*** Opening SUPPLIED DATA ***
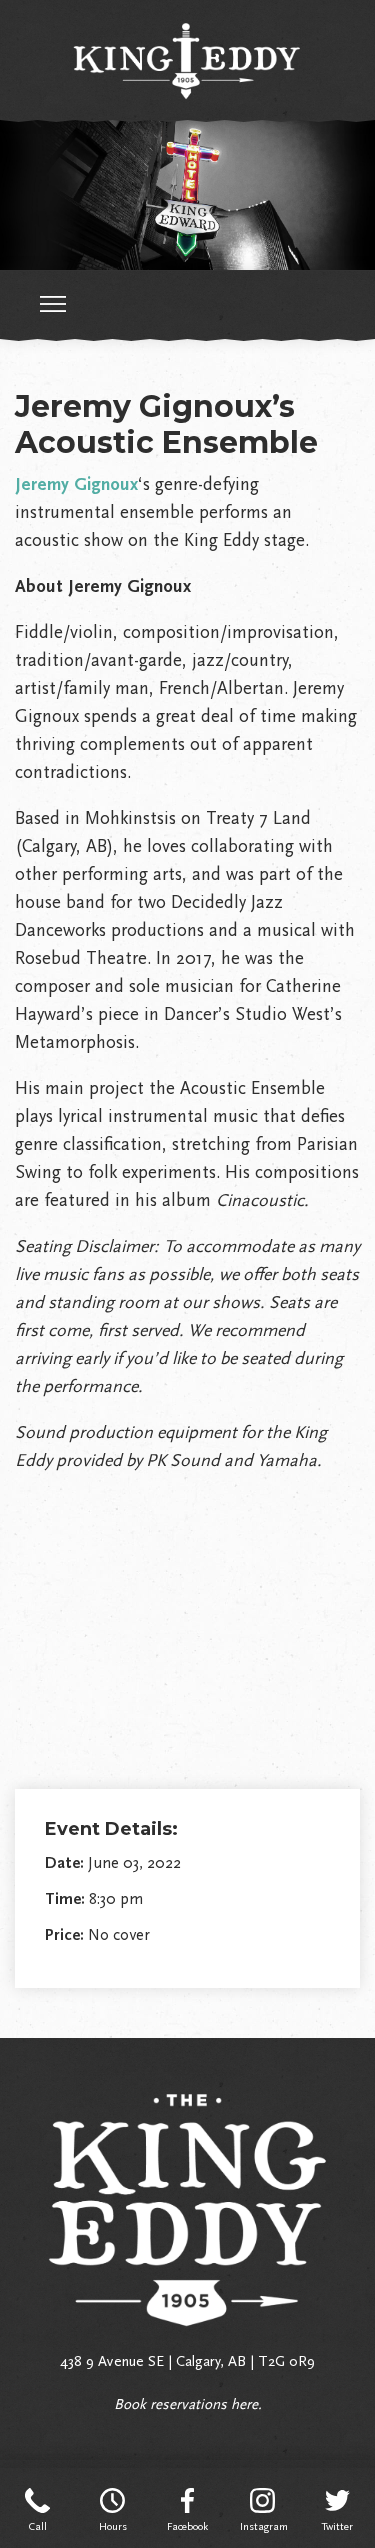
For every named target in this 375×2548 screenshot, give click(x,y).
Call (38, 2526)
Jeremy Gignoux (76, 484)
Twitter (337, 2526)
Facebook (187, 2526)
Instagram (262, 2526)
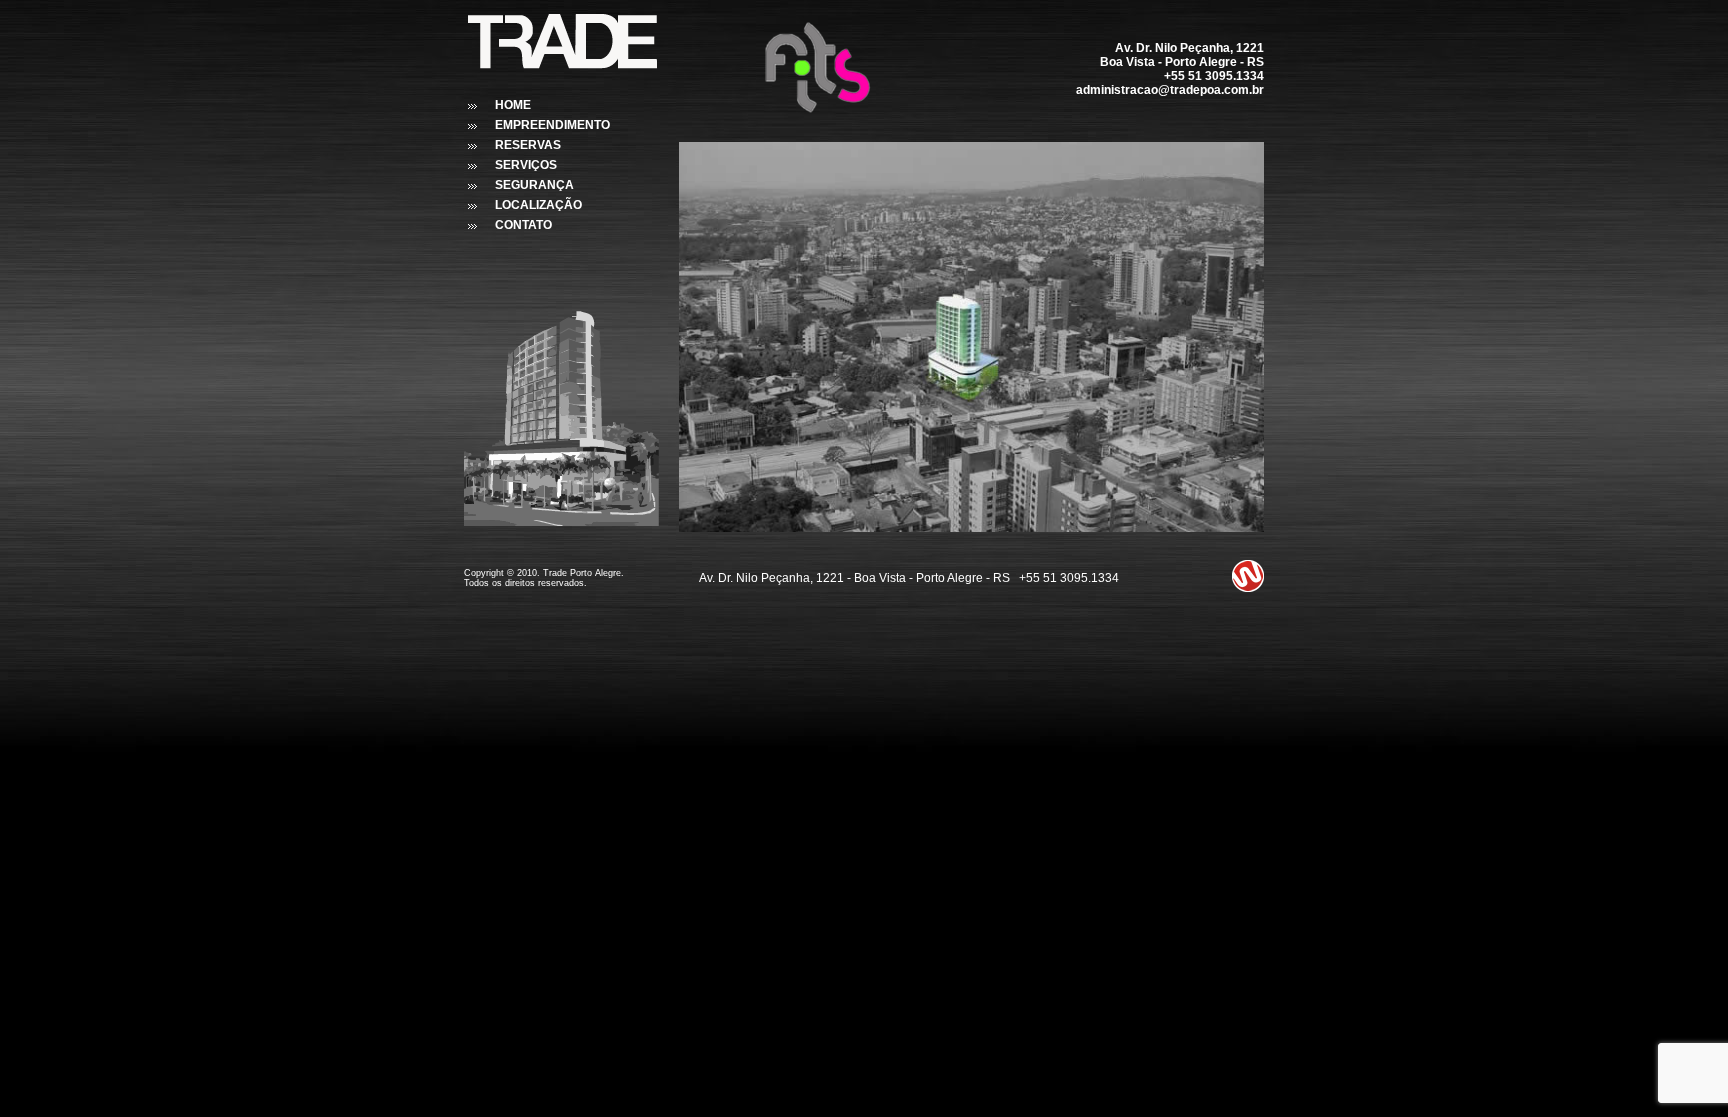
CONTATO (523, 225)
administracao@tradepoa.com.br (1170, 90)
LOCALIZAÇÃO (538, 205)
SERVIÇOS (526, 165)
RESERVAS (528, 145)
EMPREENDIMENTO (552, 125)
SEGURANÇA (534, 185)
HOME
*** Closing SUPPLIED DATA ***
ABOUT THIS TASK – From the line containing "Instagram (262, 2526)" down to the last line of the records above, repeat every line exactly and nothing else, dropping any pictures.

WRITTEN ANSWER –
Instagram (262, 2526)
CONTATO (523, 225)
administracao@tradepoa.com.br (1170, 90)
LOCALIZAÇÃO (538, 205)
SERVIÇOS (526, 165)
RESERVAS (528, 145)
EMPREENDIMENTO (552, 125)
SEGURANÇA (534, 185)
HOME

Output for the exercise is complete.